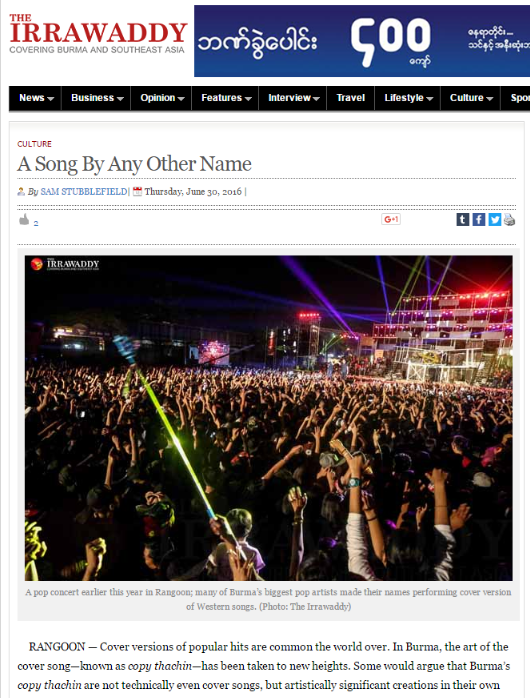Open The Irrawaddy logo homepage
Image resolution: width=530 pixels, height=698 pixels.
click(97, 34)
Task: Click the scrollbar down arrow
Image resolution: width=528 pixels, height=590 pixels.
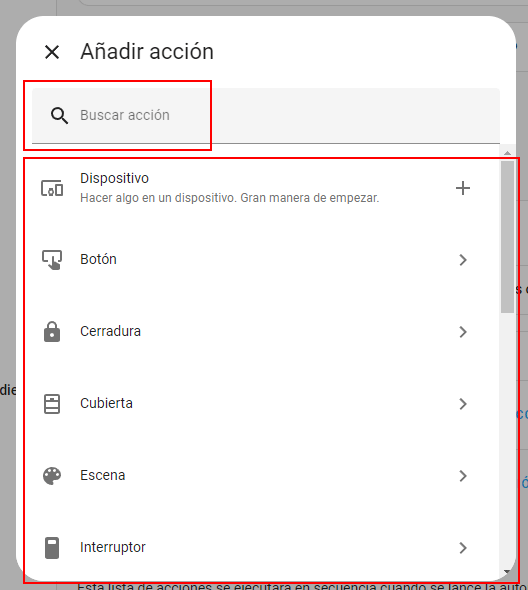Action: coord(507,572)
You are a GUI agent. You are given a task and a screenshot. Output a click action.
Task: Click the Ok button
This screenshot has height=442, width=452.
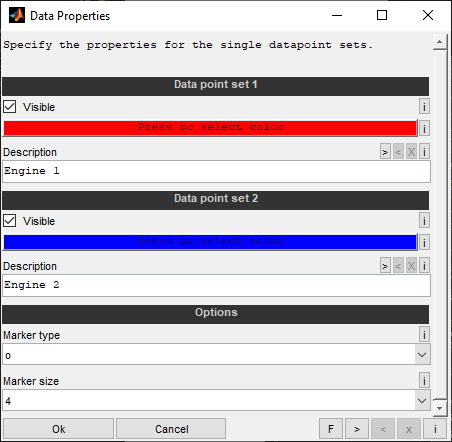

☆ ☆ ☆ ☆ ☆ ☆ ☆

PROBLEM STATEMENT: Only the lines from the one with "Image resolution: width=528" through the final line of the entries belong in the answer, set down exactly, with both ends included and no pictures.

RESULT OF THIS TASK:
Image resolution: width=528 pixels, height=590 pixels.
Action: coord(507,572)
You are a GUI agent. You are given a task and a screenshot. Output a click action.
Task: Click the Ok button
This screenshot has height=442, width=452.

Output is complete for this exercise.